Et s’il fallait situer prioritairement le critère de vérité évangélique du côté de la capacité de communion ? Dans le Nouveau Testament, la communion – koinônia en grec – est une solidarité pleine et polymorphe. Une solidarité pleine, car il s’agit d’abord de la solidarité de Dieu avec les humains, et du coup de la solidarité entre les humains à laquelle Dieu invite. Une solidarité polymorphe car elle est spirituelle – par l’Esprit et dans la foi –, autant que matérielle – par les repas partagés ou l’entraide financière. La communion est un lien qui nous précède, qui nous est donné, et tout autant un lien qu’il faut faire vivre et rendre manifeste. La communion est une sorte d’accord profond, au sens musical de ce terme.

Dans le Nouveau Testament, nous voyons des apôtres et des Eglises soumis parfois à de très rudes tensions, de caractère doctrinal et éthique. Ce qui est en jeu, ce sont des questions aussi explosives que la stratégie missionnaire, les relations avec les Juifs, le rapport à la loi, la compréhension de la justice, les règles internes aux communautés, l’identité sociale ou sexuelle et l’identité en Christ, la conception des ministères, l’insertion dans la société… – des questions à côté desquelles nos sujets de débats paraissent parfois assez seconds ! Mais ces tensions n’empêchent pas l’accord. Elles sont vécues, recadrées, englobées dans une perspective de communion, de koinônia, comme si une large diversité de points de vue théologiques, ecclésiologiques, éthiques, étaient recevables pourvu qu’ils soient englobés dans un lien de communion plus intense, plus large et fondateur.

Dans le christianisme post-dénominationnel ou transconfessionnel, vers lequel nous avançons, la capacité de communion devient décisive. Elle est une vertu majeure à cultiver au sein de notre propre « communion luthérienne et réformée ». Elle est en outre en elle-même un témoignage rendu à l’Evangile, dans un monde en proie à la fois à l’uniformisation et aux conflits nationaux, ethniques et religieux.

Dans notre contexte, je suis persuadé que la pertinence du message évangélique, dont nous sommes les bénéficiaires et les témoins, résonne d’abord en termes de confiance. Une confiance reçue de Dieu, première, libératrice ; une confiance offerte à notre engagement pour que nous la rendions contagieuse.
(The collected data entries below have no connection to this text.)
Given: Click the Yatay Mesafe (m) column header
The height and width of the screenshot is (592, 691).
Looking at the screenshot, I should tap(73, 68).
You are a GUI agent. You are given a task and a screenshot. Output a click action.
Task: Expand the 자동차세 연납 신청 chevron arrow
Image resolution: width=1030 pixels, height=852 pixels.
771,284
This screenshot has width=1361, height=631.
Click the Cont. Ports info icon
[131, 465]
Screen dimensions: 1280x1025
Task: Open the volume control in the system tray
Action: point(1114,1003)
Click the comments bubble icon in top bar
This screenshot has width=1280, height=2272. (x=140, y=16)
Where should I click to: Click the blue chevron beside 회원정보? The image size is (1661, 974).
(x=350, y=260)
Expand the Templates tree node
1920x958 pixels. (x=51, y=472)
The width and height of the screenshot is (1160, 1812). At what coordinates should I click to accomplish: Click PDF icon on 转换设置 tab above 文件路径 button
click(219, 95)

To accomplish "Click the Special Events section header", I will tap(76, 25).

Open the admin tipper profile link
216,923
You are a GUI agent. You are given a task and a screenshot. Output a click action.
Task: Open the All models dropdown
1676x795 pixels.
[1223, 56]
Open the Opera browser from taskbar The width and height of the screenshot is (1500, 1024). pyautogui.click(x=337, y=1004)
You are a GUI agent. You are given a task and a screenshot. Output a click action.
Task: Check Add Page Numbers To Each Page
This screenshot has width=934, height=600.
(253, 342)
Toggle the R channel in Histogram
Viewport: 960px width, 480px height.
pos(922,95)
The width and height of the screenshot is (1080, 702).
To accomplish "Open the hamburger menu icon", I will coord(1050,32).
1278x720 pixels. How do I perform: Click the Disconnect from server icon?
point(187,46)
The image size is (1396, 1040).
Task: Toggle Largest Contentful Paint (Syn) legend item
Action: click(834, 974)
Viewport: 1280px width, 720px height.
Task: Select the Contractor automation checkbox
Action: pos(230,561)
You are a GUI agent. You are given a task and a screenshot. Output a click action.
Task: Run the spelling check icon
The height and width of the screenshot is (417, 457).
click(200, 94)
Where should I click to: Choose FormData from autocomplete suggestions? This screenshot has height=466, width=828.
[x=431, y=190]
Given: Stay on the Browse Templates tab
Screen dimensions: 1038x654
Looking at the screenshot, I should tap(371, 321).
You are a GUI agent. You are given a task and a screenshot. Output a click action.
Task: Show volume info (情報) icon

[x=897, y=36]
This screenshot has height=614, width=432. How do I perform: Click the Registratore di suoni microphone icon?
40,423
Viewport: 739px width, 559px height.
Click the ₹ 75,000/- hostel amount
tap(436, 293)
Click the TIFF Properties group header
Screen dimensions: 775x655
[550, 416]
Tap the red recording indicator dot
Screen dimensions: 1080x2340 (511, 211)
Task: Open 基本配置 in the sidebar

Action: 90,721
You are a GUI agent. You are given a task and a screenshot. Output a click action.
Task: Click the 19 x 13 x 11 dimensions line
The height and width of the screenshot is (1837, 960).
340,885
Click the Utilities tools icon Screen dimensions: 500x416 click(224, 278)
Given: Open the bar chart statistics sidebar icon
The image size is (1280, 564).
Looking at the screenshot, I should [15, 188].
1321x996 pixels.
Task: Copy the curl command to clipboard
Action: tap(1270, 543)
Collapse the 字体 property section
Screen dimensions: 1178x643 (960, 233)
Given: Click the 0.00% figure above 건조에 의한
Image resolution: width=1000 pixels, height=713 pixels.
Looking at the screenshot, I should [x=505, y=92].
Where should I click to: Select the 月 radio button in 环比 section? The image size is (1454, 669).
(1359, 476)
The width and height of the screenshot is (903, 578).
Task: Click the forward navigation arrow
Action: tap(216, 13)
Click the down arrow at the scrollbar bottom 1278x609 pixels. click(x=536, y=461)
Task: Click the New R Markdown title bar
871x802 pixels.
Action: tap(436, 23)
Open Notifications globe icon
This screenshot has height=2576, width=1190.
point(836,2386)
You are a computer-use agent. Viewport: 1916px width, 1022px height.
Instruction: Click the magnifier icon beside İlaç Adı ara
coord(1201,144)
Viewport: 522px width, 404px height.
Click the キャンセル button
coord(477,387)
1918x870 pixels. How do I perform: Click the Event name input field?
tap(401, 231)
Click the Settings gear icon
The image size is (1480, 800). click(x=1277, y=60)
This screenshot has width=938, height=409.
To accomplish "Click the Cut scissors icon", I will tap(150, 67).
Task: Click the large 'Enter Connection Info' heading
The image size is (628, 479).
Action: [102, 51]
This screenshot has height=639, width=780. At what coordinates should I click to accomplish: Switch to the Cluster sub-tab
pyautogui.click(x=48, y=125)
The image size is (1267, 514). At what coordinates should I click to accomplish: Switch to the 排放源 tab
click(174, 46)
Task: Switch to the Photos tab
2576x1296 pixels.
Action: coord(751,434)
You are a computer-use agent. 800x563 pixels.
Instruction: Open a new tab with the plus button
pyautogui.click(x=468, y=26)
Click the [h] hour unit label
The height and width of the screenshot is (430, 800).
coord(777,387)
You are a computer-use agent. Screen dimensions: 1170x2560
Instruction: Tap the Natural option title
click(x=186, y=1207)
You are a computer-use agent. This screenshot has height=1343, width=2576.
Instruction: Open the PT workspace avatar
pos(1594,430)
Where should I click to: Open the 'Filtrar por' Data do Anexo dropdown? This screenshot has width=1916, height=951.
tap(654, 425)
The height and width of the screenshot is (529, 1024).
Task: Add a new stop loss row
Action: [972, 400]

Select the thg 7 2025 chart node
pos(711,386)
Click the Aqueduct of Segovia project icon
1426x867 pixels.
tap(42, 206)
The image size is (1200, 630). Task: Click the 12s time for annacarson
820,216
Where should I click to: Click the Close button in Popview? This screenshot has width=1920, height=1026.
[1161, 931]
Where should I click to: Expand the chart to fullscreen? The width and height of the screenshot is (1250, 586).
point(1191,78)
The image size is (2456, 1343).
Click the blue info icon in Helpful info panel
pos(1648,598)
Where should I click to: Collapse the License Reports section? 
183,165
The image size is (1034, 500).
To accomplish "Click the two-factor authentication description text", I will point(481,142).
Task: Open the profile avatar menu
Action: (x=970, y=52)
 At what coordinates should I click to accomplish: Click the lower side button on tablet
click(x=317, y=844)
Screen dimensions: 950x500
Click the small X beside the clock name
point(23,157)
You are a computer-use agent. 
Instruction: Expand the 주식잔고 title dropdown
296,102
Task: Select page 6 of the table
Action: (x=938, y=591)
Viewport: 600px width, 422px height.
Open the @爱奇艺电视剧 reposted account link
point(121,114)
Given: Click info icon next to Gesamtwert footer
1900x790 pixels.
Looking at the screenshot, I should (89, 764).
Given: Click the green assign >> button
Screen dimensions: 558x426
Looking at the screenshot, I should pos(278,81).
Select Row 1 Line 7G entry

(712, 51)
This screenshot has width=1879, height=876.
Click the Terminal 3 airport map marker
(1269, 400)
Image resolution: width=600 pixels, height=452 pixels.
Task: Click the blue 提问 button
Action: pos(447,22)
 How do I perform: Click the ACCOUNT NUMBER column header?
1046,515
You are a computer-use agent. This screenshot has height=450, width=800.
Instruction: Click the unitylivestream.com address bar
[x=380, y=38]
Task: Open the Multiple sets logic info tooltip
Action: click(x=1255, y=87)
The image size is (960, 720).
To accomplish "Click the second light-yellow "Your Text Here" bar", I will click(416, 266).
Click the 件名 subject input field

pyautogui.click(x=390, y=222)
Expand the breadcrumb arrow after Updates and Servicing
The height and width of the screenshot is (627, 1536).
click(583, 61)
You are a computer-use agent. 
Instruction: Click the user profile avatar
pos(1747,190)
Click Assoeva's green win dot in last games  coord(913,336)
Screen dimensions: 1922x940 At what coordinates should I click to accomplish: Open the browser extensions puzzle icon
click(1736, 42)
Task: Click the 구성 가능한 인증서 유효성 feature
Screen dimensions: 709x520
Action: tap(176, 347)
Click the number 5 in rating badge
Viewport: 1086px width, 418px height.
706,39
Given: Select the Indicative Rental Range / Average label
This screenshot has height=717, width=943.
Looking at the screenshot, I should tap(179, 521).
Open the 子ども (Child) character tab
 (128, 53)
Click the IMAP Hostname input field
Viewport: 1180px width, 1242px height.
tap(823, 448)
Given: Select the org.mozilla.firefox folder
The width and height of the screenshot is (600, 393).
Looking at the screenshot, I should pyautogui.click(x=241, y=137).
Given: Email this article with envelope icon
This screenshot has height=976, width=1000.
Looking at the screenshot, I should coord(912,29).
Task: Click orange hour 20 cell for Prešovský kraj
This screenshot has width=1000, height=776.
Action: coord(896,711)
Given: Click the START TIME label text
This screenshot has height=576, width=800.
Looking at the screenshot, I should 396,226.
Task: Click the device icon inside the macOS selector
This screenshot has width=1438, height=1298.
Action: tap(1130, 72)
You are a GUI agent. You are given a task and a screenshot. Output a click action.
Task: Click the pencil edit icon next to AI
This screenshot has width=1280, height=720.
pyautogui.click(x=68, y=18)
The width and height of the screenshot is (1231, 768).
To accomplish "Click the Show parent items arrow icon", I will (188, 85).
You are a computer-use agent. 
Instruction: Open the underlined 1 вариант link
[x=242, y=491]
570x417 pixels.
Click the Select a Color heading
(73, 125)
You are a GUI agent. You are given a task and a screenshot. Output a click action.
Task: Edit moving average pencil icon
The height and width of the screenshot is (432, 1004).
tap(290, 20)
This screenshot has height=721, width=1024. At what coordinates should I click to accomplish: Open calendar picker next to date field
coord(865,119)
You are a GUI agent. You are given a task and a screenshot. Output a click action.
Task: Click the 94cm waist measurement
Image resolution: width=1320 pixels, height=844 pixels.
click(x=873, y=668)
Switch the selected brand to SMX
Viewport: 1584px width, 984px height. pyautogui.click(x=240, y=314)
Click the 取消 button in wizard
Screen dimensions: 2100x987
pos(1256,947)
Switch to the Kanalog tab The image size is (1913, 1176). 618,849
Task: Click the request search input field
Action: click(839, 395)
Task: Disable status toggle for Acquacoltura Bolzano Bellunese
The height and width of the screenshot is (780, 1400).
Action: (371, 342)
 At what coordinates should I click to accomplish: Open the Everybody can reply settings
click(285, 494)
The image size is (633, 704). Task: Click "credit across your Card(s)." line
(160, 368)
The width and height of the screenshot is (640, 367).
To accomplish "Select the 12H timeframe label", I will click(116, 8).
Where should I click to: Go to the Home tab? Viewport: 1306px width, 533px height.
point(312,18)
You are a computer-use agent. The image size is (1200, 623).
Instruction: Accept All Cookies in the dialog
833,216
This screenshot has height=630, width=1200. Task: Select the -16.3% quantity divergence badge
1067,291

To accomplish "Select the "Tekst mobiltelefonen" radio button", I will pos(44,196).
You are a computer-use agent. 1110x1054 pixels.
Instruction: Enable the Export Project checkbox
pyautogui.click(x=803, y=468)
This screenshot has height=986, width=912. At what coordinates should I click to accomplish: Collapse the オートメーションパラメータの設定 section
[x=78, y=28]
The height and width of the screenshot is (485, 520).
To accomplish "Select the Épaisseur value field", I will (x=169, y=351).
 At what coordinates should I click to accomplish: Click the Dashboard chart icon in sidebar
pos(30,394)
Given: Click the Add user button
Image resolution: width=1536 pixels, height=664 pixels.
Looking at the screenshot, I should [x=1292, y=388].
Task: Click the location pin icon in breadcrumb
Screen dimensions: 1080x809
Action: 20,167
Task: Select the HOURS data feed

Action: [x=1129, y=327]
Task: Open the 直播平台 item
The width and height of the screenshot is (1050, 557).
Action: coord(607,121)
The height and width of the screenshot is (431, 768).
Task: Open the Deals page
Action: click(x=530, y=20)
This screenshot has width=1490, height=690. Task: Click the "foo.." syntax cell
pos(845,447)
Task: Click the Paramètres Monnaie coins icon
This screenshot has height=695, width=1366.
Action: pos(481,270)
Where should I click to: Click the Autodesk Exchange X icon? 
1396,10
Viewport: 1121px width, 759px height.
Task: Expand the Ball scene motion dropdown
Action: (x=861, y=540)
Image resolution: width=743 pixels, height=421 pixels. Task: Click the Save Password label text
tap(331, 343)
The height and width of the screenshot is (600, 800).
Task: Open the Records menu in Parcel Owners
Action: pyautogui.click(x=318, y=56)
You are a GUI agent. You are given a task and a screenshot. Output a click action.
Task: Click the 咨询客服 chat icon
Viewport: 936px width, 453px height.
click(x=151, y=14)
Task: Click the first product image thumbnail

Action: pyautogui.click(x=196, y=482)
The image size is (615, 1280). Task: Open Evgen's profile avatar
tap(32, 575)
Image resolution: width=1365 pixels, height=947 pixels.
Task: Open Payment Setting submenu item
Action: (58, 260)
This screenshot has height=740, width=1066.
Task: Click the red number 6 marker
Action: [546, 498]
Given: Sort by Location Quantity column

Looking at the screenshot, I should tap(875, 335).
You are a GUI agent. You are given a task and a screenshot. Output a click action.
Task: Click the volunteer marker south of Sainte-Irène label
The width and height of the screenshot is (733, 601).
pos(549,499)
Le dialogue, donc le débat ou la confrontation des interprétations pour discerner Jésus-Christ aujourd’hui, l’unique parole de Dieu, est l’un des lieux majeurs où, en Eglise, cette confiance est confortée ou menacée.
 
C’est pourquoi nous devons prêter la plus grande attention au lien de communion, au sein de notre Eglise, comme au sein de toute l’Eglise de Jésus-Christ. Dans un christianisme qui évolue profondément, où l’on est de moins en moins Eglise tout seul – et nous en parlerons demain soir –, le lien de communion revient au premier plan. Cette communion a sa source en Dieu et elle nous est confiée.